(Exercise details):
Answer these from the article on the PGA Merchandise Show.
(a) Where was the show held?
(b) What does GAME Golf retail for?
(c) Which award did the Golfboard win at the show?

(Text for analysis):
Every golf grip, club and accessory one could imagine was on display once again at this year’s PGA Merchandise Show this past week at the Orange County Convention Center in Orlando, where more than 1,000 manufacturers ranging from giants like Nike, Cobra and Taylor Made to the solo gadget inventors were represented.
There was talk that one of these days the show might be extended and opened to the public. But until that happens, we’ll take it upon ourselves to highlight five products golfers might want to find out more about.
It’ll take some time to know whether this high-tech system is a passing fad or the wave of the future, but PGA of America, Golf Channel and PGA Tour pro Graeme McDowell all have a financial stake, so there’s a good bet it’s here to stay.
Just as ShotLink tracks and compiles every shot Tour members play at a tournament, GAME Golf, which consists of a small gadget one attaches to a belt and small plastic plugs with an embedded computer chip that attach to clubs, tracks the club hit on each shot, the distance and other data during the course of a round.
Golfers can then use the data to play rounds against other players, even remotely, see where their game needs work and better calculate how far they hit each club. It retails for $249; for more information go to GAMEGolf.com.
Take a skateboard, give it a lithium battery, four-wheel drive and easy maneuverability and you’ve got the Golfboard, the winner of the Best New Product award at the show and one which technical director Mike Radebaugh believes may soon replace golf carts, particularly for the younger set that can combine the joys of boarding with a faster-paced game of golf.

(Data block):
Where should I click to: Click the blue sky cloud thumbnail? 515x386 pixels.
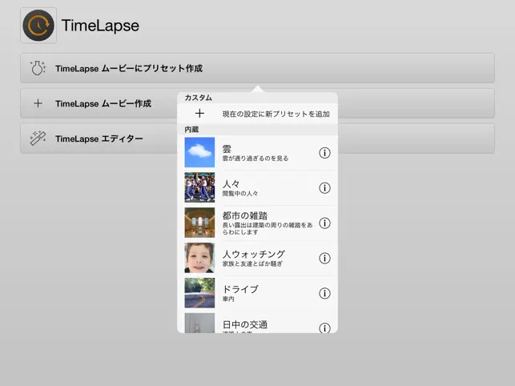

(Your response):
(a) At the Orange County Convention Center in Orlando.
(b) $249.
(c) The Best New Product award.